Telopea Park School has become the first ACT school to win the Todd Woodbridge Cup after claiming the title at Sydney Olympic Park Tennis Centre on Monday.
Established in 2016, the competition for Year 3 and 4 students uses modified courts and low compression red balls. The competition encourages participation, providing a positive experience playing tennis, growing friendships and giving students the opportunity to represent their school in a team environment.
After winning the ACT State Final in September, Telopea Park progressed to the finals to compete against 19 schools from all across NSW who had won their regional events. After going through five pool rounds undefeated they progressed through to the final where they defeated St Patrick’s School, Albury.
Telopea Park School PE Coordinator, Cathy Marot was pleasantly surprised to come away with the victory, with the kids enjoying the social aspect of the day.
“We didn’t go there to win, we went there to participate, be part of it, for the kids to try their best and enjoy the unique experience to play at Sydney Olympic Park and to have fun.
“It was really nice to see them playing with other schools, it was nice to see them mixing, and they saw some other kids they knew from playing tennis tournaments.”
The team has been training for the event for the past five months, working with their local coach, Robbie Manzano.
“When we heard about the event, we worked with Robbie, who is associated with the school for tennis.
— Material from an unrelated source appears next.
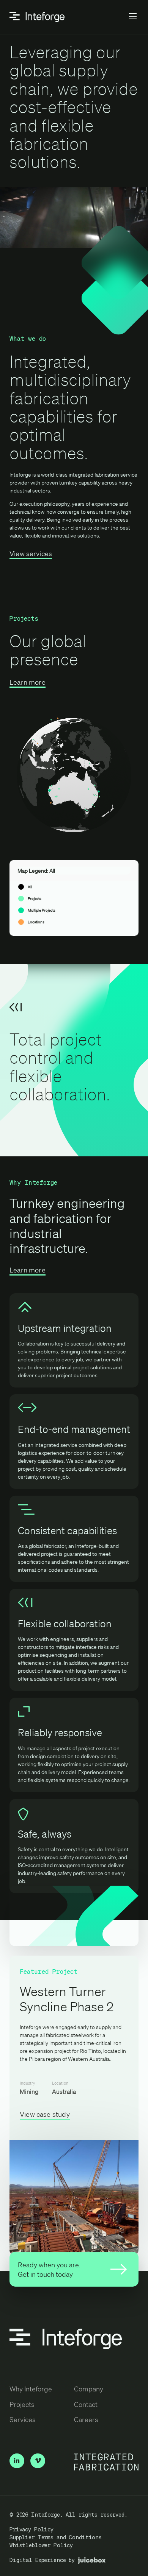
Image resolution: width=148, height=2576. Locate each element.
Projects (22, 2404)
He has several programs, including a walk to tennis program from our school.
“On Friday lunchtimes, they would all get together and play. It was a way to learn how to play together and communicate, compromise, and be nice to each other. We talked about anybody who can be better, it’s good for the team, and you could feel the team spirit.”
Tennis Australia School Competition Coordinator, Ben Dew, was pleased with the success of the day and hopes it will encourage participants on their tennis journey.
“The aim is to give them a great experience in a team tennis environment that they can take back to their school and also transition into their local club and continue with their tennis.”
The competition has seen rapid growth over the past three years with the 2018 Todd Woodbridge Cup consisting of 50 events played by 262 schools with 5041 kids participating across NSW and the ACT.
Dew said the modified equipment along with a positive team environment were key to the competitions success.
“It is a modified tennis competition that we haven’t had before, it’s something that is quite new and being able to run these events not only a tennis clubs, but at primary schools around the state that don’t have tennis courts, has been a key factor in getting more Todd Woodbridge Cup events.
“It’s really pleasing to see kids having a positive first experience of tennis competition. It’s a team environment and it’s modified, and more of a focus on having fun and being inclusive,” Dew added.